Antwoord van Minister De Jonge (Binnenlandse Zaken en Koninkrijksrelaties) (ontvangen
10 juni 2024). Zie ook Aanhangsel Handelingen, vergaderjaar 2023–2024, nr. 1559.
Vraag 1
Kunt u inzichtelijk maken welke juridische instrumenten u bedoelt die u in de Kamerbrief
van 15 maart aanhaalt om de woningbouwimpasse in Zuid-Holland door te breken wanneer
het bestuurlijk overleg niet tot een oplossing leidt?1
Antwoord 1
Ik doel daarbij op de inzet van een instructie op grond van de Omgevingswet.
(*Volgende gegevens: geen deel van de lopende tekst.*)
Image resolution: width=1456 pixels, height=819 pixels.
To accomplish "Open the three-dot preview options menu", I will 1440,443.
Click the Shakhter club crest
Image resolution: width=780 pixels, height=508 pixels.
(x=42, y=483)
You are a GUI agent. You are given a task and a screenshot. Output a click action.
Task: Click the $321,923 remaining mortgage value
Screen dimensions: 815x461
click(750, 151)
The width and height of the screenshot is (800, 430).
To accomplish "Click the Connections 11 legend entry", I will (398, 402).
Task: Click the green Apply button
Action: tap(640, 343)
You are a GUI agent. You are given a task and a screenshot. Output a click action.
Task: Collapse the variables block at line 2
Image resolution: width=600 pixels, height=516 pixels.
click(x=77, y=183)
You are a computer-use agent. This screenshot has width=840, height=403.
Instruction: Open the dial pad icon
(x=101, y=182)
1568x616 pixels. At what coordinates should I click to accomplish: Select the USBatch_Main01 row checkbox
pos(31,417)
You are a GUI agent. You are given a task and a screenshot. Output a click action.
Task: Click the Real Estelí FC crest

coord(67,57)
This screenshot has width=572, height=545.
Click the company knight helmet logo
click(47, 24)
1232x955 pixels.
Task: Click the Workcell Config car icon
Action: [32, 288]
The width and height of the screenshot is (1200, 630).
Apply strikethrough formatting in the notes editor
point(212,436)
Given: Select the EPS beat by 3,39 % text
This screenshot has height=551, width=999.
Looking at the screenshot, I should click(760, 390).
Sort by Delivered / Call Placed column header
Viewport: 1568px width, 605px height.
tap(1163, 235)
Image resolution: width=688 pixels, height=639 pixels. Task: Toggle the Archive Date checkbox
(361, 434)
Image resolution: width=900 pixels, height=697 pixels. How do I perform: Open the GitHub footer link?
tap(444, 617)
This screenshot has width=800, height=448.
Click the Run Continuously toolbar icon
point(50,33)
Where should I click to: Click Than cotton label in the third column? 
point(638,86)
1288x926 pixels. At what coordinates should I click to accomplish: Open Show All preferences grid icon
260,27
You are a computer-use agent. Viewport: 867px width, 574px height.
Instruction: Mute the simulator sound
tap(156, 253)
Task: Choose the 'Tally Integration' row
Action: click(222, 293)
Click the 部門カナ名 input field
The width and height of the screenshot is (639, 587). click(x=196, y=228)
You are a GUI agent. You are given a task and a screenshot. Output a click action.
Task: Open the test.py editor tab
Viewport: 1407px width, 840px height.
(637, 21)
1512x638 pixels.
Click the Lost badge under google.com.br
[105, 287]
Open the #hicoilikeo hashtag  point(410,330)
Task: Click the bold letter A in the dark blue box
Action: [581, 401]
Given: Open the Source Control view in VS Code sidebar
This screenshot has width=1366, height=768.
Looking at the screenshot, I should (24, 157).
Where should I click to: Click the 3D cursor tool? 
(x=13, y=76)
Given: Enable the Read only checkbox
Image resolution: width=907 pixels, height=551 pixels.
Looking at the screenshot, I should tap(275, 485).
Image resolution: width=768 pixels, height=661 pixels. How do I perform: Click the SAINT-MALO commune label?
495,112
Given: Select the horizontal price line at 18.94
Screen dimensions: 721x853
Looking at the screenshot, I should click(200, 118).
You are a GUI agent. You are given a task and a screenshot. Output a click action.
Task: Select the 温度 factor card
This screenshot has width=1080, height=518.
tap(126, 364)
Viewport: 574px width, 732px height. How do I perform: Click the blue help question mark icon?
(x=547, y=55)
Deze
bevoegdheid kan ik inzetten omdat sprake is van een nationaal belang.
Vraag 2
Kunt u aangeven welke juridische instrumenten u kan en wil inzetten met betrekking
tot de 130% realistische plancapaciteit, het toevoegen van meer dan 3ha buitenstedelijke
locaties, 40% sociale nieuwbouw verplichting uit het coalitieakkoord van Zuid-Holland
en de afwijking van «betaalbare koop» van € 355.000 in Zuid-Holland ten opzichte van
het landelijk vastgestelde € 390.000?
Antwoord 2
Ik heb het college van gedeputeerde staten in mijn brief aan hen van 23 mei jl., die
ik ook met uw Kamer gedeeld heb, verzocht om provinciale staten uiterlijk 30 mei a.s.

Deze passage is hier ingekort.